**Action item:** Return exactly the lines of the records below, starting at the line that contains "Sweta Rawat (703, 354)" and ending at the line that contains "Create your first wiki article (310, 177)", with both of those lines kept.

** Opening Records provided block **

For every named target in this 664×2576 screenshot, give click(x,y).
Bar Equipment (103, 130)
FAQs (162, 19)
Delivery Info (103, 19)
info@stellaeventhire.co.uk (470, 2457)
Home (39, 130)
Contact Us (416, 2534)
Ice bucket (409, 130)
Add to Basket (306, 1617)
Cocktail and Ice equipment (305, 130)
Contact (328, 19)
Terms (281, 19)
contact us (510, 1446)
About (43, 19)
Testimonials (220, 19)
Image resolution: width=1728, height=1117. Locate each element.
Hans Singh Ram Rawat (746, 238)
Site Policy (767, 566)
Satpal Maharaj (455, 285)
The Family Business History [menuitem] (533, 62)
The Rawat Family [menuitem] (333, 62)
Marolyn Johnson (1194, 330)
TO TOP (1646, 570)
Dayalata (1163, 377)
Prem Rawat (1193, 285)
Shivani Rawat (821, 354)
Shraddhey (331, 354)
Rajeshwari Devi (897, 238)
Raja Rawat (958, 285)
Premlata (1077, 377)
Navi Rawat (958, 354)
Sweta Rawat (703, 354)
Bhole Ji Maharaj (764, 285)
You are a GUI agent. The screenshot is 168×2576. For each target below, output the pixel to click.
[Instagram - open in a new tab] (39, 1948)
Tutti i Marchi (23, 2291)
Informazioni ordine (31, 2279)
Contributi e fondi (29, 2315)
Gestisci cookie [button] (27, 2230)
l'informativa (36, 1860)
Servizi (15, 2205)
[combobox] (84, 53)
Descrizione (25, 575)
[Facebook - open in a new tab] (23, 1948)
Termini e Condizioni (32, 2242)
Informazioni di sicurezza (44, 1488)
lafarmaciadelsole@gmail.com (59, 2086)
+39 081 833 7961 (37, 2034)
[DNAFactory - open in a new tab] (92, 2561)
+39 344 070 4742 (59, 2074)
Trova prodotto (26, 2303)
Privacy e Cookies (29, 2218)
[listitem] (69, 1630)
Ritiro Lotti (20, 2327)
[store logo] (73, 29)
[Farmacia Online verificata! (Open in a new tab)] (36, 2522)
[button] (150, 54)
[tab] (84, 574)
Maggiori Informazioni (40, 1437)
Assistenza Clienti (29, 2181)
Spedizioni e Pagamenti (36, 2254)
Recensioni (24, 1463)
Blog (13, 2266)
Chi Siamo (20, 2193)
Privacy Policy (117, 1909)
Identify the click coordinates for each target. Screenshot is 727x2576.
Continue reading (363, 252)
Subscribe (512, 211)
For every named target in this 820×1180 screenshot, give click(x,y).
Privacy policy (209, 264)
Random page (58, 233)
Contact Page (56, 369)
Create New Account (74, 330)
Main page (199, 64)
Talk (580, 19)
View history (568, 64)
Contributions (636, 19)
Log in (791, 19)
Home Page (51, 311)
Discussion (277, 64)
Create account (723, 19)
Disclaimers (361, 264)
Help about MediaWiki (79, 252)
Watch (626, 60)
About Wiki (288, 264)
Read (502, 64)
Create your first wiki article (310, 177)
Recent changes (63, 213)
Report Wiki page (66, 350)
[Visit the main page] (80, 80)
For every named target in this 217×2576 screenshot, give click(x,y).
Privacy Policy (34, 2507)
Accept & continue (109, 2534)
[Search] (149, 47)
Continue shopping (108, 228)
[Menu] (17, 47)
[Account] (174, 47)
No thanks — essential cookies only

** Closing Records provided block **

**Solution for this exercise:**
Sweta Rawat (703, 354)
Bhole Ji Maharaj (764, 285)
You are a GUI agent. The screenshot is 168×2576. For each target below, output the pixel to click.
[Instagram - open in a new tab] (39, 1948)
Tutti i Marchi (23, 2291)
Informazioni ordine (31, 2279)
Contributi e fondi (29, 2315)
Gestisci cookie [button] (27, 2230)
l'informativa (36, 1860)
Servizi (15, 2205)
[combobox] (84, 53)
Descrizione (25, 575)
[Facebook - open in a new tab] (23, 1948)
Termini e Condizioni (32, 2242)
Informazioni di sicurezza (44, 1488)
lafarmaciadelsole@gmail.com (59, 2086)
+39 081 833 7961 (37, 2034)
[DNAFactory - open in a new tab] (92, 2561)
+39 344 070 4742 (59, 2074)
Trova prodotto (26, 2303)
Privacy e Cookies (29, 2218)
[listitem] (69, 1630)
Ritiro Lotti (20, 2327)
[store logo] (73, 29)
[Farmacia Online verificata! (Open in a new tab)] (36, 2522)
[button] (150, 54)
[tab] (84, 574)
Maggiori Informazioni (40, 1437)
Assistenza Clienti (29, 2181)
Spedizioni e Pagamenti (36, 2254)
Recensioni (24, 1463)
Blog (13, 2266)
Chi Siamo (20, 2193)
Privacy Policy (117, 1909)
Identify the click coordinates for each target. Screenshot is 727x2576.
Continue reading (363, 252)
Subscribe (512, 211)
For every named target in this 820×1180 screenshot, give click(x,y).
Privacy policy (209, 264)
Random page (58, 233)
Contact Page (56, 369)
Create New Account (74, 330)
Main page (199, 64)
Talk (580, 19)
View history (568, 64)
Contributions (636, 19)
Log in (791, 19)
Home Page (51, 311)
Discussion (277, 64)
Create account (723, 19)
Disclaimers (361, 264)
Help about MediaWiki (79, 252)
Watch (626, 60)
About Wiki (288, 264)
Read (502, 64)
Create your first wiki article (310, 177)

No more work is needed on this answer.